The South Carolina sheriff’s deputy and school resource officer seen on video throwing a female student across a classroom was involved in another incident in 2005 in which the victim says the officer snapped after he called him "dude," adding that the encounter led to his divorce and discharge from the military.
In a New York Daily News exclusive, Carlos Martin, a 36-year-old Army veteran, says that as soon as he saw the 15-second video clip that has now gone viral of Sheriff's Deputy Ben Fields involved in an incident Monday with a female student at Columbia, S.C.’s Spring Valley High School, he knew he had seen the man before.
"I recognized him on the spot. I remembered how big he was," Martin said.
The Daily News reports that on Oct. 24, 2005, Fields, who was a rookie officer with the Richland County (S.C.) Sheriff's Department at the time, was dispatched to an apartment complex on a noise complaint. When the officer arrived, he encountered Martin, who was reportedly playing music loudly. Martin told the News that he had just moved to the area and had returned home from his job at Moncrief Army Community Hospital at Fort Jackson, S.C. Martin, a former medic in the Army, was still in uniform when he says the officer "snapped" after he called him "dude," slamming Martin to the ground and then unloading an entire can of pepper spray on him.
Martin told the Daily News that Army training had exposed him to pepper spray and that, as such, he didn't respond to the toxic chemicals.
"He became even more violent because I didn't react like most people would," Martin told the News.
According to Martin, his wife at the time witnessed the encounter and ran to capture the incident on her cellphone. Martin says the officer told his partner to "get her black ass" and that the officer deleted photos from her cellphone.
"I'm watching my wife get beat up in front of me, and there's nothing I can do about it," Martin said.
Martin and his now-former wife, Tashiana Rogers, were both arrested, but the Daily News notes that the criminal charges were dropped. The couple filed a lawsuit against the officer that took some four years to go to trial. During that time, Martin says, the weight of the incident took a toll on his marriage and the couple split. Martin also says that after his arrest, the military began looking at him as a criminal and, he believes, blackballed him.
At the time of the incident, Martin had been active duty in the Army for 10 years and married for three.
According to the Daily News, "the lawsuit was later dismissed because there had been issues with proving excessive force, his criminal trial lawyer, John Mobley," said.

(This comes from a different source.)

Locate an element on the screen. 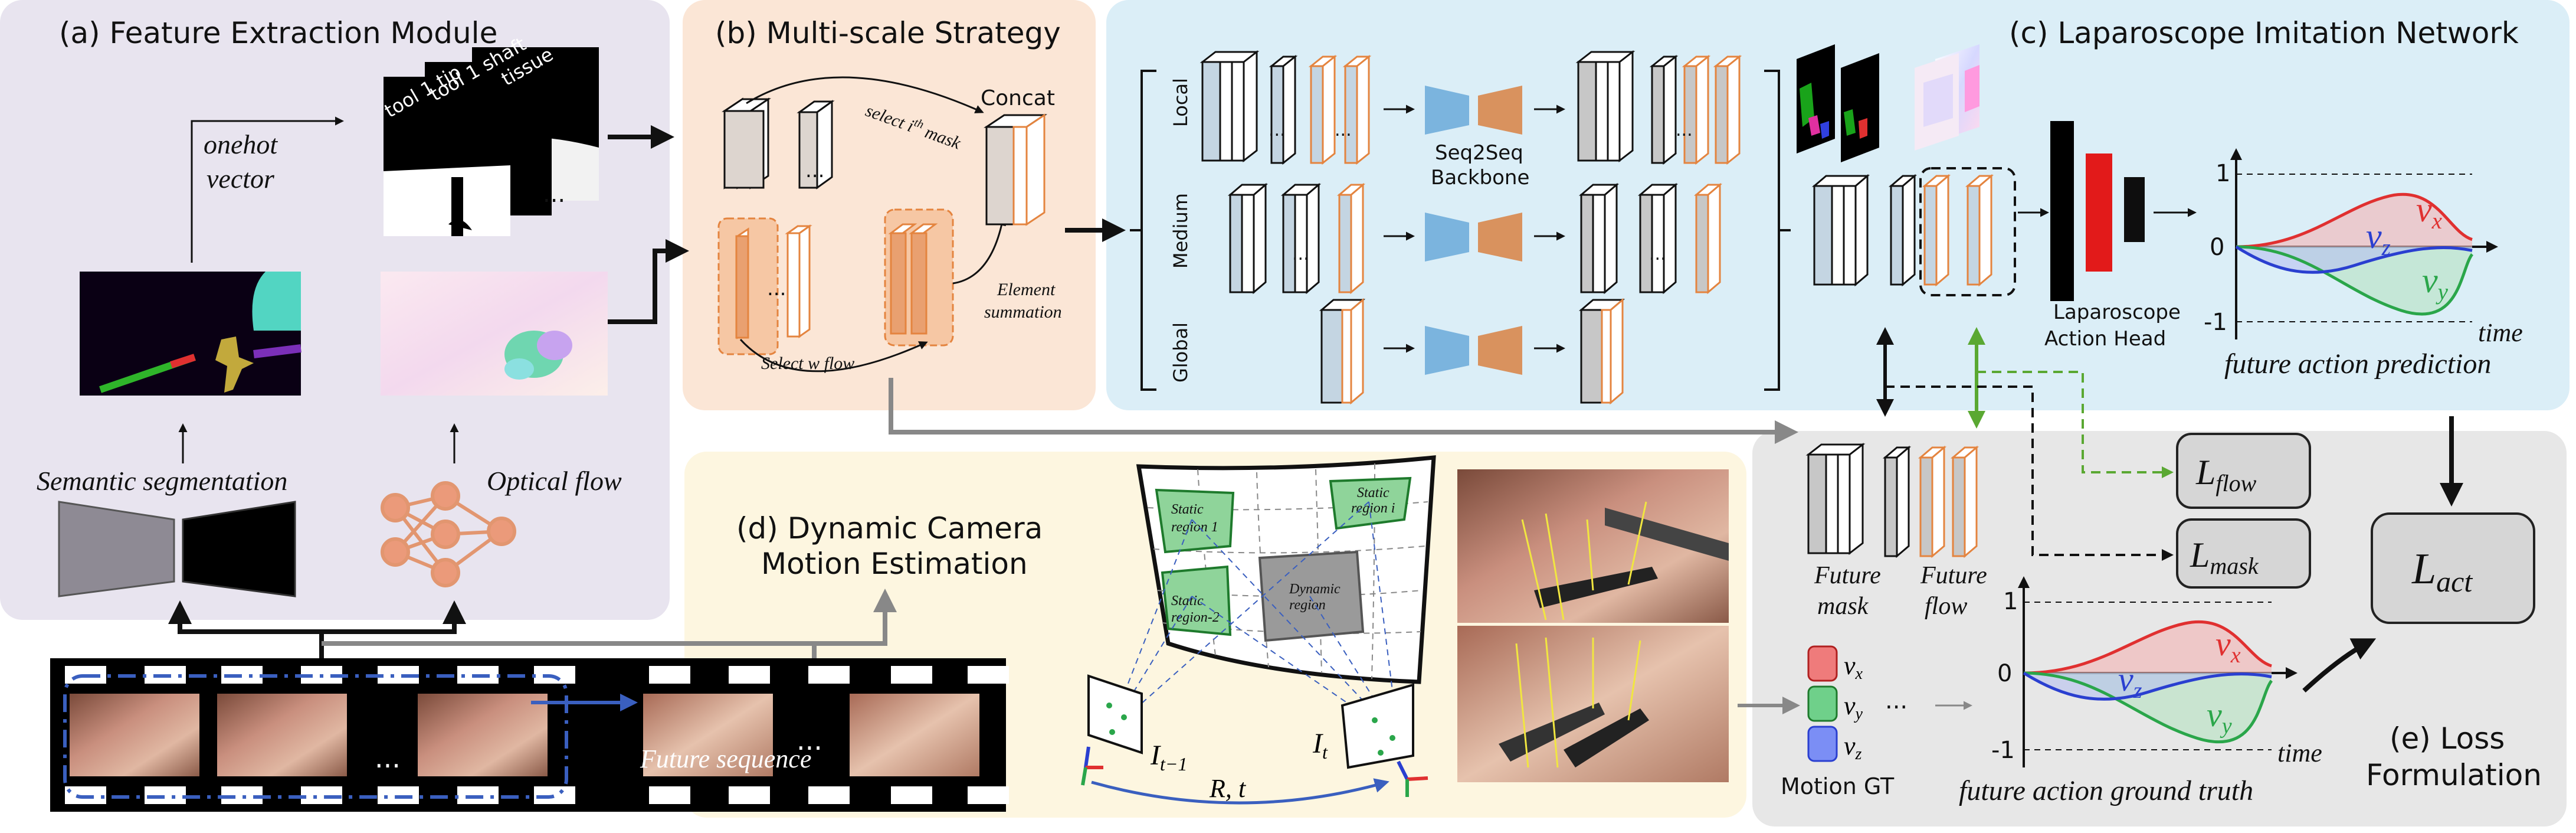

Rogers told the Daily News that she believes that if the officer had been disciplined for his actions in the 2005 incident, it could have prevented the Spring Valley High School encounter.
"I felt like if he had felt the consequences from 2005, this wouldn't happen today," she told the Daily News.
CNN reports that regarding the classroom incident Monday, Fields has been taken out of the school and placed on administrative leave pending an investigation.